The four categories are:

  • DEALER
  • ADJACENT
  • NON_DEALER
  • UNCERTAIN

The purpose is not just to decide whether a site “counts.”

The purpose is to avoid forcing uncertainty into the wrong bucket.

Ground truth validation against a 100-site manual review produced 87% agreement between the classifier and human judgment.

That matters because the performance research depends on the population being clean enough to trust.

Audit

Audit runs Lighthouse measurements through the PageSpeed Insights API for each classified site.

Mobile and desktop are measured separately because they are not the same experience. That distinction became one of the central findings of the research.

Each result is stored with a timestamp so the dataset can support longitudinal analysis, not just a single snapshot.

A 200-site sample is retested periodically to estimate measurement variance. That keeps the findings grounded in repeatable measurement instead of pretending web performance is perfectly stable from run to run.

Current scale

As of May 2026, the pipeline has scored approximately 22,000 dealer candidates.

Roughly 20,000 sites have been audited.

The confirmed research population includes approximately 7,300 dealer websites, plus a supplemental cohort of 926 sites from a manufacturer-aligned dealer network.
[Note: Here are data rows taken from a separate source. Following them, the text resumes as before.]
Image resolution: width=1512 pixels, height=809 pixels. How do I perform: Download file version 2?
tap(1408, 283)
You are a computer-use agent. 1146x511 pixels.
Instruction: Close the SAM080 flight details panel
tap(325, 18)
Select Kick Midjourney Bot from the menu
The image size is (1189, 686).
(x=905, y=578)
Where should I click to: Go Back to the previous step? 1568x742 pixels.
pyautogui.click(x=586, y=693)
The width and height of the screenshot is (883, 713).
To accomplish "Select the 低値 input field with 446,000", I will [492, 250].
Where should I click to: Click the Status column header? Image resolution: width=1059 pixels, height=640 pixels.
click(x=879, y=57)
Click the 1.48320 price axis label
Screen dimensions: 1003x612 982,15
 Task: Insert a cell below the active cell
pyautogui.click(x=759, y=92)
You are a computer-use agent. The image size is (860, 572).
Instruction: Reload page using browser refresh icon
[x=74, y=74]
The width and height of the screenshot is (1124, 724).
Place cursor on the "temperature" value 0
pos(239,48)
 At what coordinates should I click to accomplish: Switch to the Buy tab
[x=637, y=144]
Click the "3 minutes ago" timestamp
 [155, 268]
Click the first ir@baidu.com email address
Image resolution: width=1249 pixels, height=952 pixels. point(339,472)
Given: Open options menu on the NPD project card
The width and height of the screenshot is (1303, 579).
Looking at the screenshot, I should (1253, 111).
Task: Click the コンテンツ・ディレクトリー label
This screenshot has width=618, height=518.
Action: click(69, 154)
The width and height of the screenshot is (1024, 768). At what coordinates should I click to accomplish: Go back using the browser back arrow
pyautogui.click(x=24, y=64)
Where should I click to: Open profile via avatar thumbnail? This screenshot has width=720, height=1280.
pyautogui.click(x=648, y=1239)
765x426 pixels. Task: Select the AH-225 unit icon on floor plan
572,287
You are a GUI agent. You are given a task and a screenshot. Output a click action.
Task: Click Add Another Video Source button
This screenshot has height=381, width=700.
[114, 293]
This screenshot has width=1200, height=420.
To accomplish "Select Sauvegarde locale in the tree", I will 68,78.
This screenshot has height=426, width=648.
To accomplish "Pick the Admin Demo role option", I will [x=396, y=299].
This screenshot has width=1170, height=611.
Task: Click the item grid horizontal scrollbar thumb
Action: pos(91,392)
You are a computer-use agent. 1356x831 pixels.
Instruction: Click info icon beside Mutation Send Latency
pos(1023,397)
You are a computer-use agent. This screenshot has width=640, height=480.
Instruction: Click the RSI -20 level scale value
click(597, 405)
Those numbers matter less as bragging rights than as a guardrail.

The argument in The Last Mile does not come from finding a few bad websites and turning them into a story. It comes from measuring the dealer layer at enough scale to see the median clearly.

Current implementation

The pipeline currently runs on a Hetzner VPS alongside other operational infrastructure.

Audit storage is handled in SQLite.

The classifier is built on the Anthropic API.

That stack is intentionally simple. The value is not in the complexity of the infrastructure. It is in the discipline of the pipeline: discovery, classification, audit, validation, and repeatable measurement.